Aby znormalizować pomiary, należy zmierzyć długość miejsca amputacji wzdłuż grzbietowej osi brzusznej i podzielić wcześniej wyznaczony obszar przez ten pomiar. Po wygenerowaniu grupy DM FISH i ich kontroli po 21 dniach, określ FBGL dla podzbioru grupy i podziel ryby DM na dwie podgrupy na czas trwania eksperymentu. Kontynuuj cotygodniowe zastrzyki STZ dla jednej z grup, ponieważ kontrole DM dla drugiej grupy zaprzestają wstrzyknięć STZ i inkubują ryby w normalnej temperaturze.

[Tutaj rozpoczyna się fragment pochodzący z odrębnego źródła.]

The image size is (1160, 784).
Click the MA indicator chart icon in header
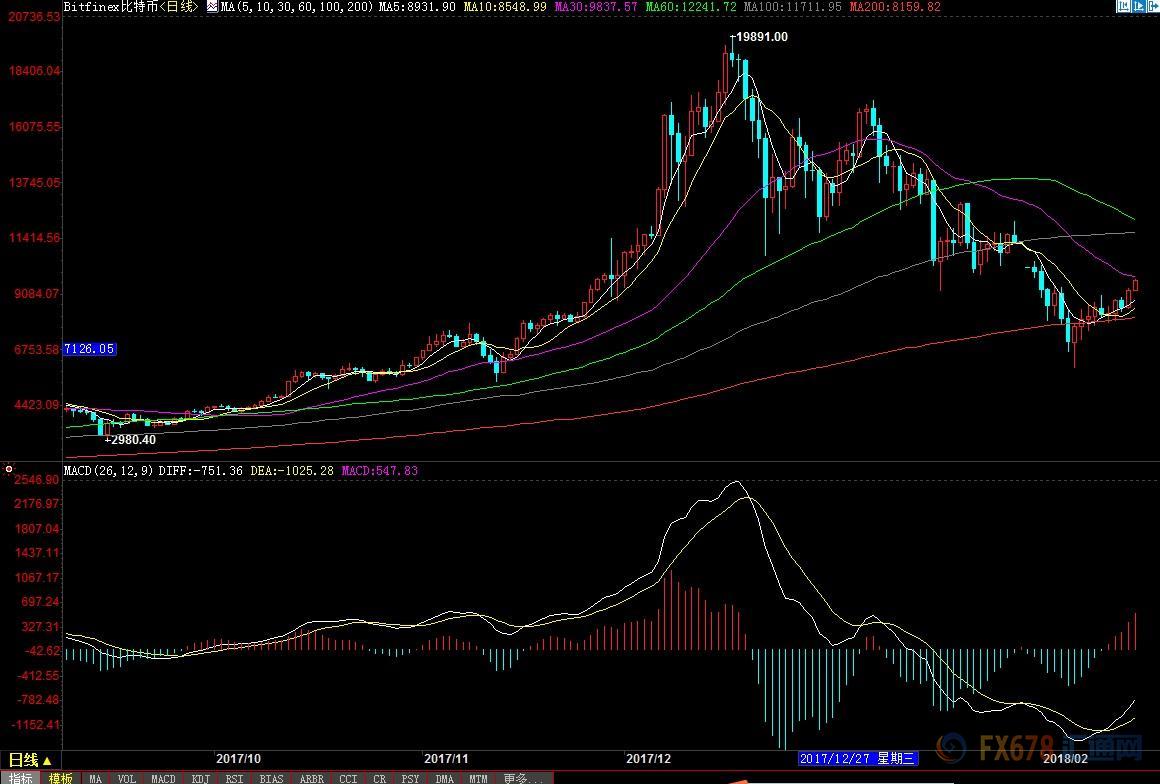[212, 7]
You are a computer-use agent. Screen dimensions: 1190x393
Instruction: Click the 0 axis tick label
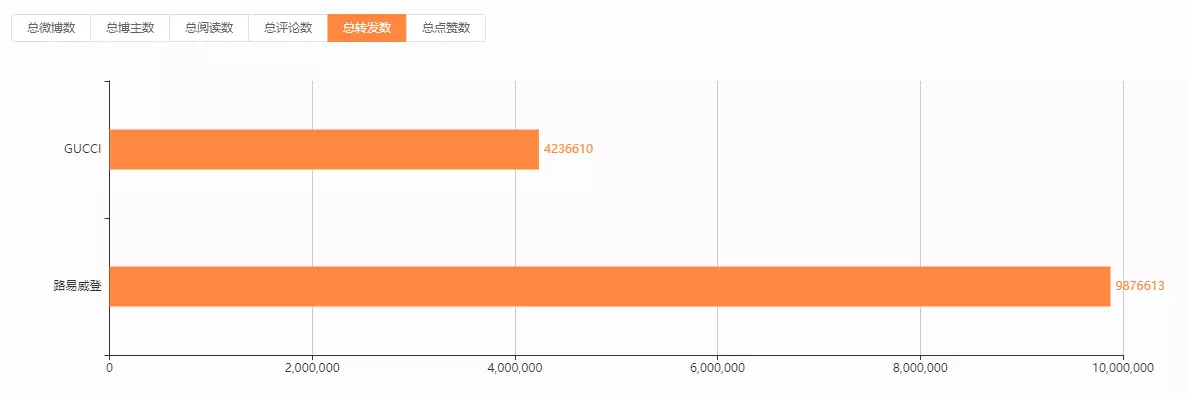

W ciągu 14 dni te ryby pręgowane przywrócą prawidłową kontrolę insuliny i glukozy we krwi poprzez regenerację trzustki. Ryby te są teraz nazywane pamięcią metaboliczną lub MM, ryby w 30 dniu po odstawieniu leku amputują płetwy rozdęte ryb kontrolnych DM i MM, jak pokazano wcześniej w tym filmie, aby umożliwić wzrost metabolicznej tkanki pamięci. Przywróć ryby do normalnych warunków wodnych w celu regeneracji płetw przez 30 dni w 60 dniu.

Wykonaj drugą amputację w obrębie tkanki, która została zregenerowana w okresie od 30 do 60 dni i wykonaj test regeneracji płetwy dorszowej, wyizoluj tkankę i wykonaj interesujący Cię test. Danio pręgowany z cukrzycą typu pierwszego nie tylko wykazuje znane wtórne powikłania retinopatii i nefropatii, ale także wykazuje dodatkowe powikłanie upośledzone regenerację płetwy dorszowej, co można zobaczyć tutaj po 72 godzinach od amputacji. To powikłanie utrzymuje się z powodu pamięci metabolicznej u ryb, które przywróciły normalną kontrolę glukozy po okresie hiperglikemii, jak pokazano tutaj, ryba zebry mm wykazuje deficyt regeneracji płetw o około 40% w porównaniu z rybami kontrolnymi, a upośledzenie zaobserwowano nawet 150 dni po amputacji.

Po obejrzeniu tego filmu powinieneś dobrze zrozumieć, jak zainicjować stan hiperglikemii u danio pręgowanego, zmierzyć poziom glukozy we krwi na czczo, przeprowadzić badania regeneracji płetw i ostatecznie wygenerować pamięć metaboliczną.